*SUPPLIED INFORMATION*:
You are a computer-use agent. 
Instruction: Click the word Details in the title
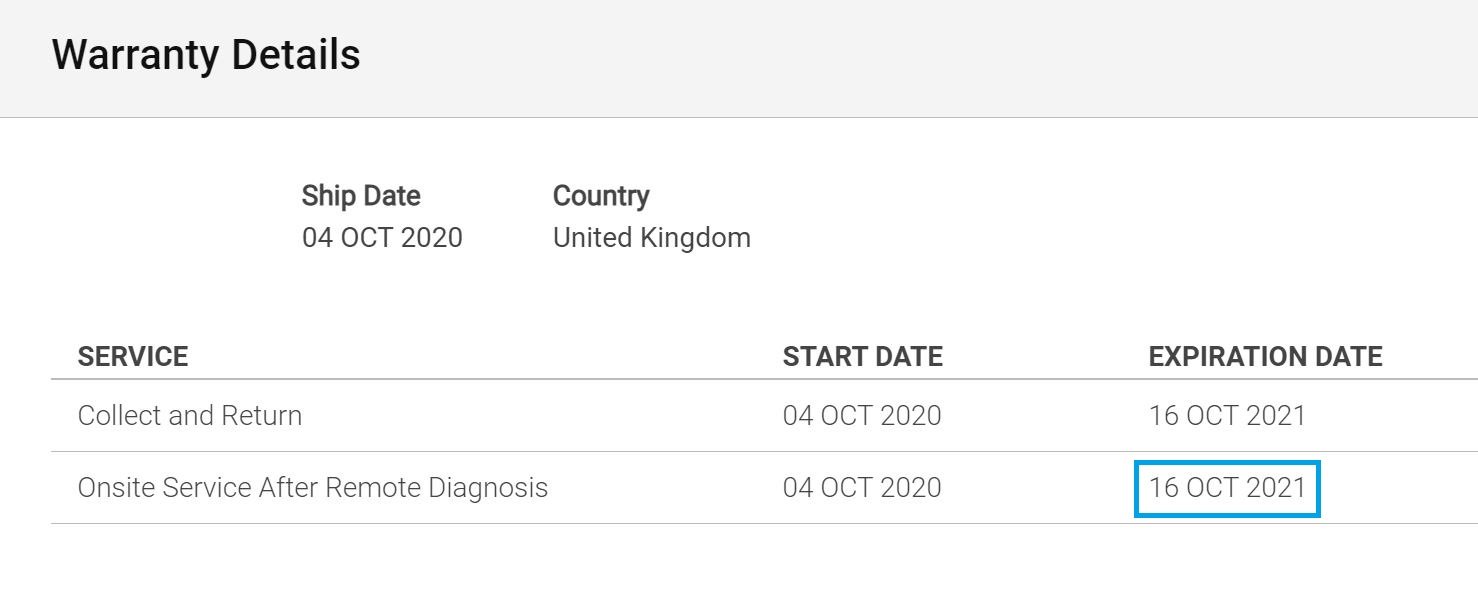point(296,54)
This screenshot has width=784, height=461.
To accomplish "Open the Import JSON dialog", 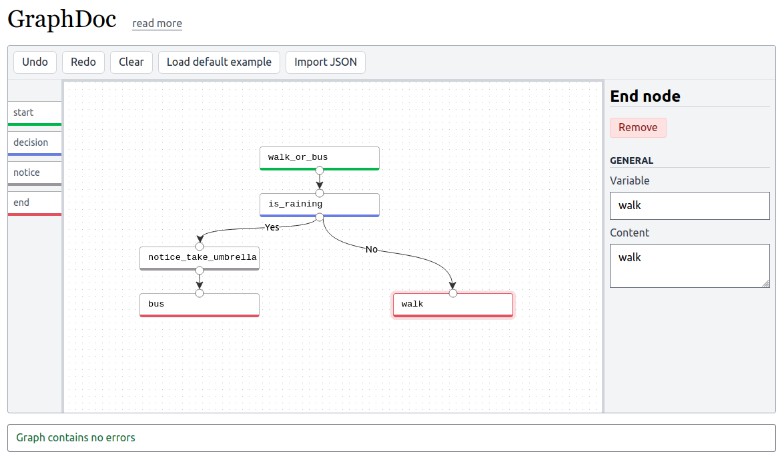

*GOAL OF THE EXERCISE*: Recast the entries above as a Markdown table with two columns, Row and Text, giving each non-blank line its own numbered row in order. Leave the pictures out.

*OUTPUT FOR THIS TASK*:
| Row | Text |
|---|---|
| 1 | You are a computer-use agent.  |
| 2 | Instruction: Click the word Details in the title |
| 3 | point(296,54) |
| 4 | This screenshot has width=784, height=461. |
| 5 | To accomplish "Open the Import JSON dialog",  |